- _TEXTO PROPORCIONADO_
--
La Bruja (The Witch: A New England Folktale)

(Estados Unidos/ Reino Unido/ Canadá/ Brasil, 2015)

Dirección y Guión: Robert Eggers. Elenco: Ralph Ineson, Kate Dickie, Anya Taylor-Joy, Harvey Scrimshaw, Ellie Grainger, Lucas Dawson, Bathsheba Garnett, Sarah Stephens, Julian Richings, Wahab Chaudhry. Producción: Daniel Bekerman, Lars Knudsen, Jodi Redmond, Rodrigo Teixeira y Jay Van Hoy. Distribuidora: UIP. Duración: 92 minutos.

Báculo y mausoleo.

Y efectivamente La Bruja (The Witch: A New England Folktale, 2015) llega para salvar al terror contemporáneo, en sintonía con lo que representó el arribo de Te Sigue (It Follows, 2014) a la cartelera hace no tantos meses: con el transcurso de los minutos la película va construyendo un microecosistema de angustia y asombro en el que conviven componentes tan dispares como la culpa luterana, los pesares de la inmigración, la vida bucólica, el temor a lo extraño y las muchas contradicciones de la dinámica familiar. Aquí en especial pasa a primer plano la verborragia bíblica, tan hermosa como oscurantista y enajenada, hoy una suerte de “cable a tierra” de un clan de fanáticos religiosos del siglo XVII de Nueva Inglaterra, quienes apenas si pueden interpretar la andanada de desgracias que amenazan con destruir su hogar. Esta extraordinaria ópera prima de Robert Eggers esquiva todas las fórmulas caducas del horror de nuestros días y analiza -desde la sutileza y el rigor- la paradójica estela del fundamentalismo, una fiebre totalizadora que por un lado nos da fortaleza ante la adversidad y al mismo tiempo suele nublar nuestro juicio y dejarnos muy vulnerables frente a los ataques de un entorno parasitario que se regocija en su indiferencia.

Todo comienza con un “desacuerdo” en una colonia británica y la expulsión/ excomunión posterior de una familia de devotos, compuesta por el padre William (Ralph Ineson), la madre Katherine (Kate Dickie) y cuatro hijos, la mayor Thomasin (Anya Taylor-Joy), el varón más grande Caleb (Harvey Scrimshaw) y los gemelos Mercy y Jonas. El tiempo transcurre manso, nace un quinto niño, Samuel, y precisamente con su desaparición -en un instante en el que el bebé estaba al cuidado de Thomasin- la tranquilidad del terruño se viene abajo: así presenciamos por primera vez la intervención de la señora del título (una anciana que adora pasearse desnuda y realizar actos indescriptibles con las criaturas y lo que queda de ellas). La propuesta apabulla con una fotografía naturalista de una enorme belleza y evita todo facilismo retórico, siempre testeando el pulso del público a través de una serie de escenas magistrales centradas en las consecuencias de la ausencia y de la hambruna subsiguiente en el entramado de los vínculos del clan y en los filtros ideológicos que los personajes emplean para aprehender/ asimilar la posibilidad de que estén malditos y deban defenderse de una seguidora de esa contraparte maléfica de su “Todopoderoso” (el Dios protestante puede ser reemplazado según los intereses discursivos de cada espectador).
--
- _DATOS DISPONIBLES_
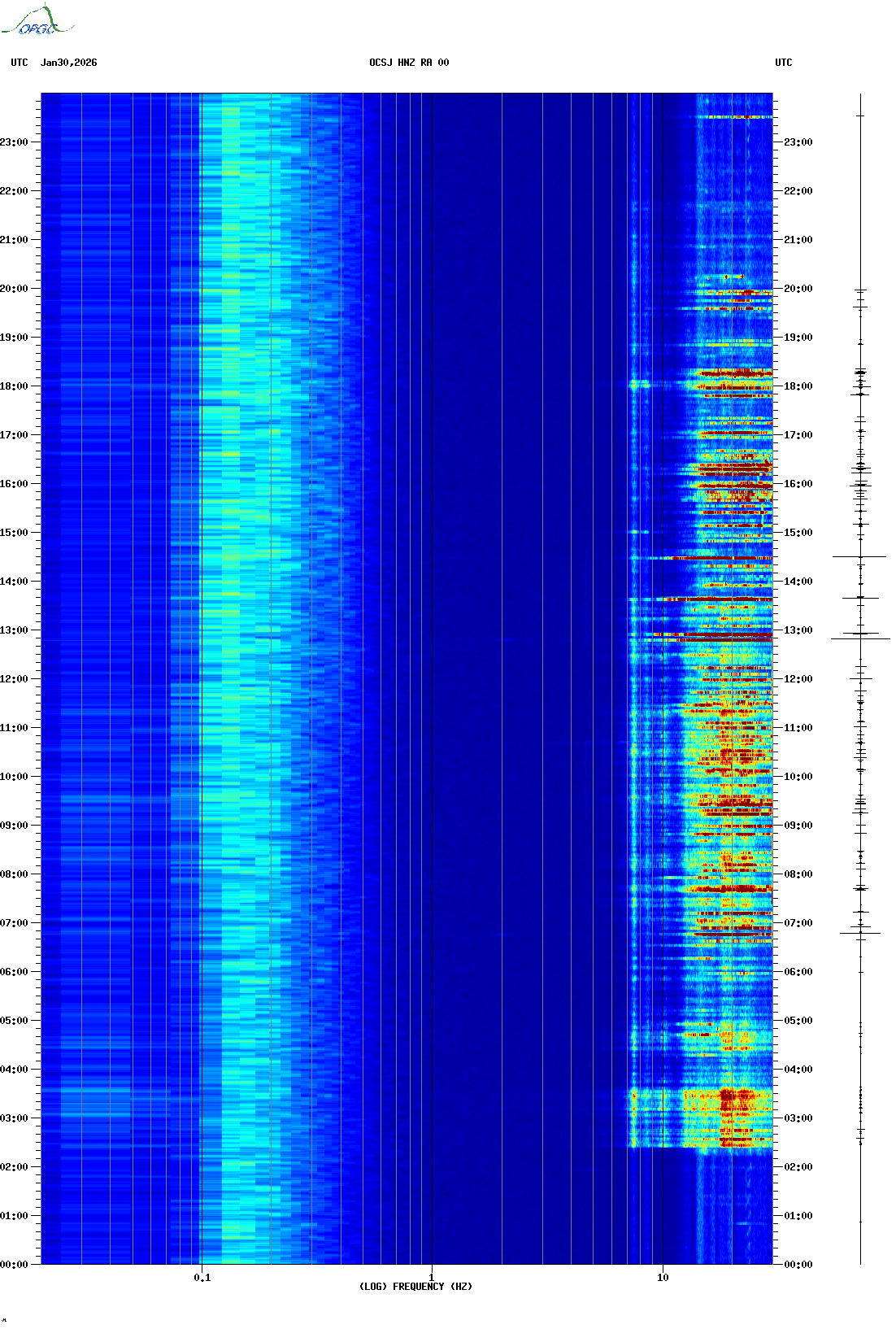Click the station title OCSJ HNZ RA 00
Screen dimensions: 896x1329
(x=409, y=63)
--
- _EJERCICIO PROPUESTO A_
Según la reseña de La Bruja, ¿quién cuidaba al bebé Samuel en el momento de su desaparición?
- _EJERCICIO PROPUESTO B_
Transcribe un fragmento de la reseña de La Bruja: empieza en las palabras "(Estados Unidos/ Reino" y termina después de "Duración: 92 minutos.".
- _EJERCICIO PROPUESTO C_
Traduce al inglés esta oración de la reseña de La Bruja: "Todo comienza con un “desacuerdo” en una colonia británica y la expulsión/ excomunión posterior de una familia de devotos, compuesta por el padre William (Ralph Ineson), la madre Katherine (Kate Dickie) y cuatro hijos, la mayor Thomasin (Anya Taylor-Joy), el varón más grande Caleb (Harvey Scrimshaw) y los gemelos Mercy y Jonas."

- _RESULTADO A_
Thomasin.

- _RESULTADO B_
(Estados Unidos/ Reino Unido/ Canadá/ Brasil, 2015)

Dirección y Guión: Robert Eggers. Elenco: Ralph Ineson, Kate Dickie, Anya Taylor-Joy, Harvey Scrimshaw, Ellie Grainger, Lucas Dawson, Bathsheba Garnett, Sarah Stephens, Julian Richings, Wahab Chaudhry. Producción: Daniel Bekerman, Lars Knudsen, Jodi Redmond, Rodrigo Teixeira y Jay Van Hoy. Distribuidora: UIP. Duración: 92 minutos.

- _RESULTADO C_
It all begins with a “disagreement” in a British colony and the subsequent expulsion/ excommunication of a family of devout believers, made up of the father William (Ralph Ineson), the mother Katherine (Kate Dickie) and four children: the eldest, Thomasin (Anya Taylor-Joy), the older boy Caleb (Harvey Scrimshaw), and the twins Mercy and Jonas.